◆ **DATA EXCERPTS**
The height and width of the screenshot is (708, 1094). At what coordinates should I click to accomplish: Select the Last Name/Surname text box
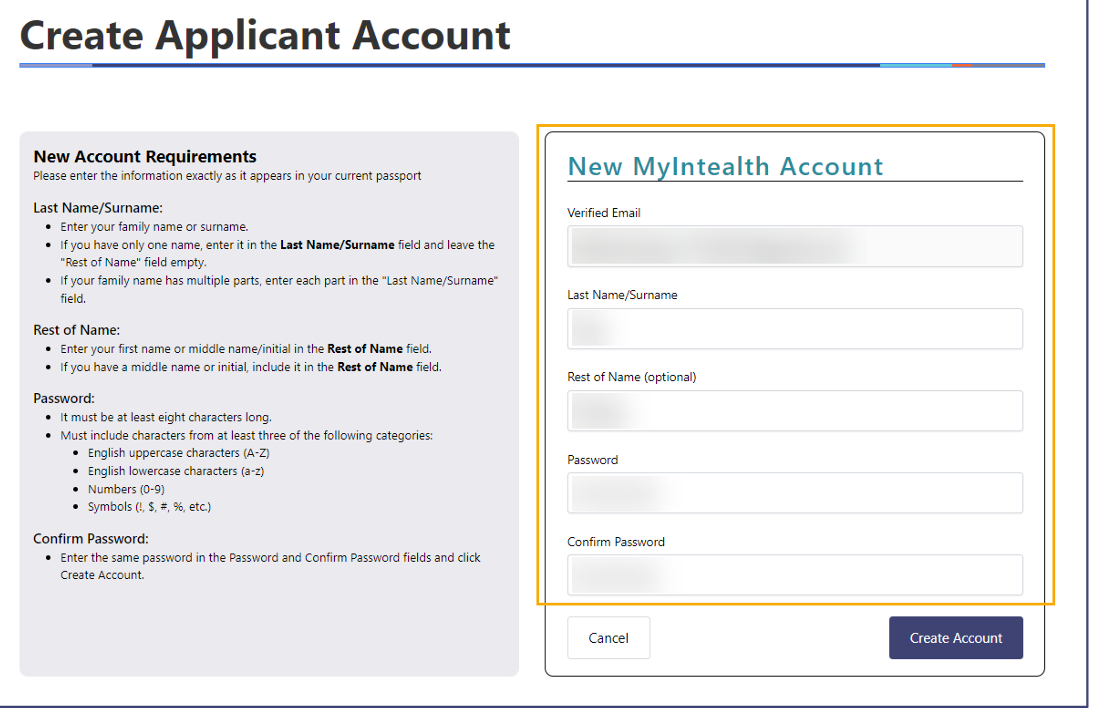click(x=795, y=329)
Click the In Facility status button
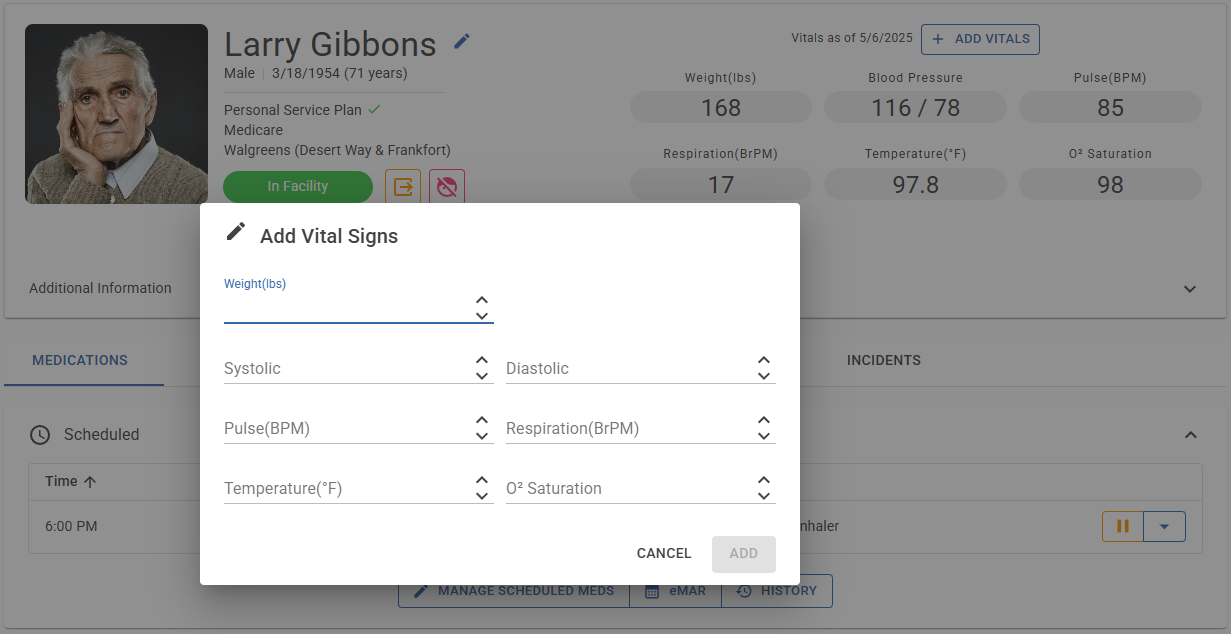 click(298, 187)
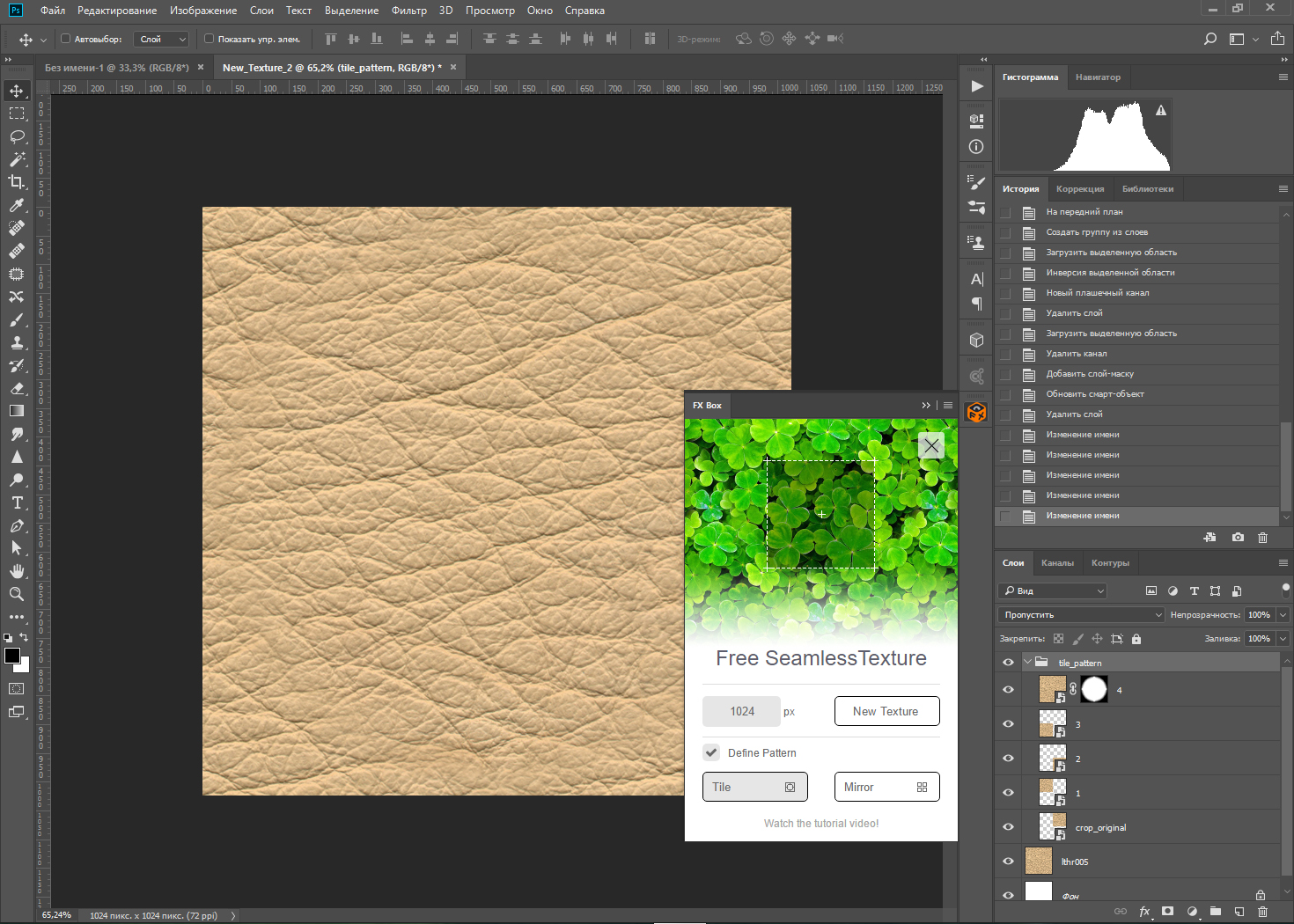Screen dimensions: 1294x924
Task: Open the Фильтр menu
Action: point(408,11)
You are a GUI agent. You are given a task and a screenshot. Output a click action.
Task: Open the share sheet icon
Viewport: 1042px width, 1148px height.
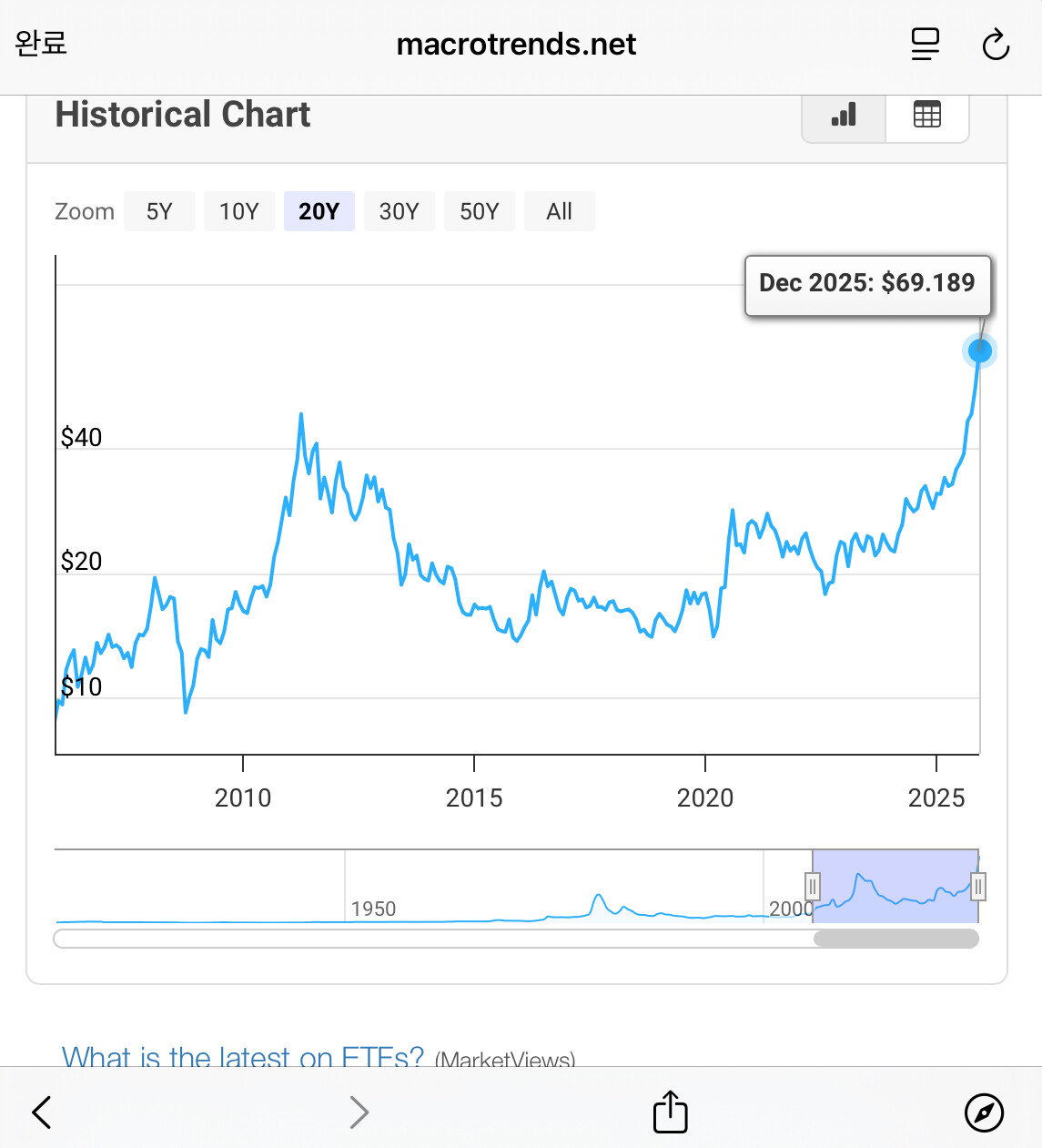coord(670,1112)
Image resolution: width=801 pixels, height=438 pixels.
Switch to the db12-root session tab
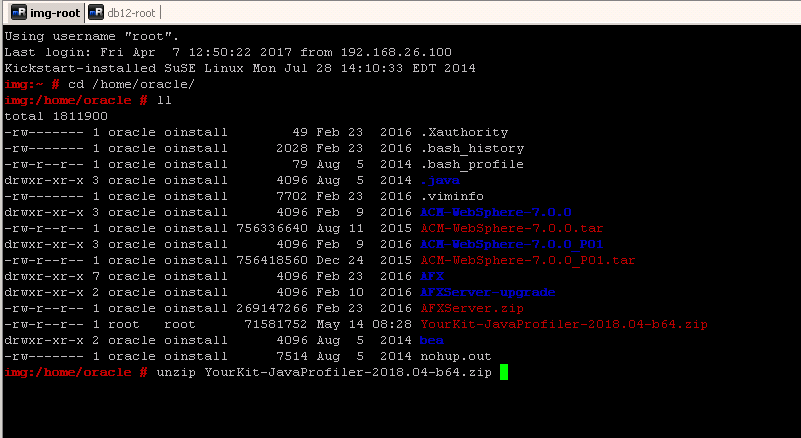(x=130, y=12)
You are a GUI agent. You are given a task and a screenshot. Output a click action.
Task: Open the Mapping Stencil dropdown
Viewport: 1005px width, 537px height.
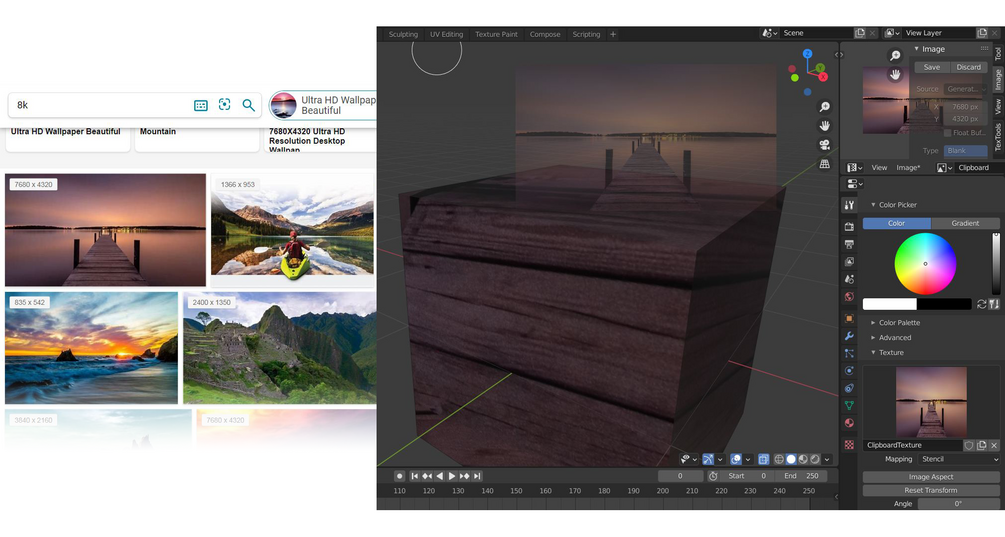tap(959, 459)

◆ **WHAT TO PRODUCE**
Copy the lines above, starting at the line containing "Click the In Facility status button" and continuing through the last line, reproducing each one exactly. Leave the pictures out of your answer.

◆ **ANSWER FOR THE TASK**
Click the In Facility status button
 click(298, 187)
Screen dimensions: 1294x924
Task: Open the Фильтр menu
Action: point(408,11)
You are a GUI agent. You are given a task and a screenshot. Output a click action.
Task: Open the share sheet icon
Viewport: 1042px width, 1148px height.
coord(670,1112)
Image resolution: width=801 pixels, height=438 pixels.
Switch to the db12-root session tab
(x=130, y=12)
You are a GUI agent. You are given a task and a screenshot. Output a click action.
Task: Open the Mapping Stencil dropdown
Viewport: 1005px width, 537px height.
tap(959, 459)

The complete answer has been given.